Feinde? Freunde? Einzelschicksale.
Ein wichtiger Aspekt, der auch in dem Dokumentarfilm angeschnitten wird, sind die persönlichen Beziehungen und Eindrücke der Vertriebenen von den Seklern und den „fölvidékiek“ (den Madjaren aus dem ehemaligen Oberungarn) oder den Reichsdeutschen. Natürlich gab es keine einheitlichen Erfahrungen wie dies auch im Film betont wird.
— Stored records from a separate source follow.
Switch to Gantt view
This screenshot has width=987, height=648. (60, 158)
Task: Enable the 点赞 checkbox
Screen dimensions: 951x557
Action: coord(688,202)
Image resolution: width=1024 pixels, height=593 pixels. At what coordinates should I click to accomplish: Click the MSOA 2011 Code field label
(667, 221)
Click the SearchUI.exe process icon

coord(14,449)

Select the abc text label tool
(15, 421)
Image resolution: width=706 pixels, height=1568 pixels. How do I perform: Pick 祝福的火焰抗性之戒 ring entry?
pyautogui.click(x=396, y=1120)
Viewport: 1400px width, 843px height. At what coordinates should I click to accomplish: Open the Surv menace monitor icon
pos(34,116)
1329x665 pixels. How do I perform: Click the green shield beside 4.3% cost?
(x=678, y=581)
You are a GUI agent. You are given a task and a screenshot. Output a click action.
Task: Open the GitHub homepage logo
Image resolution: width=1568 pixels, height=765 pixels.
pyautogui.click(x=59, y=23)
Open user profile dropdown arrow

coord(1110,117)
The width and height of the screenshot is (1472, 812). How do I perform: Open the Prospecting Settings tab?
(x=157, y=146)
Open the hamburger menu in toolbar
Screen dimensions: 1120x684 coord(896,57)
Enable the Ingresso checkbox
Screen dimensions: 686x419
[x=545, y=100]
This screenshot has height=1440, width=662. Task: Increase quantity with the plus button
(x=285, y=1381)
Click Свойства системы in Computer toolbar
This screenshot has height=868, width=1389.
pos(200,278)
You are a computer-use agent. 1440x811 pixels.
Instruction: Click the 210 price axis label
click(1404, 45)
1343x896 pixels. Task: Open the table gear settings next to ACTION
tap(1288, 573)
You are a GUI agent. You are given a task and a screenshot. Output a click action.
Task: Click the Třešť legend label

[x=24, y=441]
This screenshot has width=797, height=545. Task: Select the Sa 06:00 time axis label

Es entsteht eine einzigartige Gelegenheit dazu, die lebendigen Erinnerungen der Zeitzeugen zu sammeln zum Kennenlernen einer vergangenen Welt und die wichtigsten Ereignisse aus dem Blickwinkel der Einzelpersonen kennen zu lernen, während dessen können die Zuschauer Parallelen zwischen dem Schicksal der Einzelnen und den landesweiten Ereignissen ziehen.
Leider beleuchtet der Film einen Aspekt nur wenig, wie die Vertreibung das Verhältnis der Mitglieder der einzelnen ungarndeutschen Gemeinden zueinander veränderte. Herrschte Zusammenhalt in diesen Schicksalsgemeinschaften oder entbrannten alte Animositäten?
Fazit
Wie Sie lesen konnten, habe ich wenig Konkretes über den Dokumentarfilm an sich geschrieben. Der Grund dafür ist, dass es zur Geschichte außer kleiner, bereits erwähnter Kritikpunkte nichts hinzuzufügen gibt, es ist ein solides Mosaik mehrerer Einzelschicksale umgeben von generischen, historischen Kommentaren. Diese Herangehensweise des Filmes ist aufgrund bereits erwähnter Umstände zu verstehen. Ich hoffe immer noch auf eine Zeit, in der Medien über das Ungarndeutschtum auch andere Zeiten und Thematiken aufarbeiten, ohne sich monolithisch auf die Thematik Vertreibung zu konzentrieren. Ein guter Ausgangspunkt für solche Dokumentarfilme ist der alte, ungarische Dokumentarfilm „Zusammenleben/Együttélés“. Ich kann den Film ohne Bedenken jedem empfählen, der wissen möchte was die Perspektive der ungarndeutschen ist, die nach Deutschland vertrieben worden sind.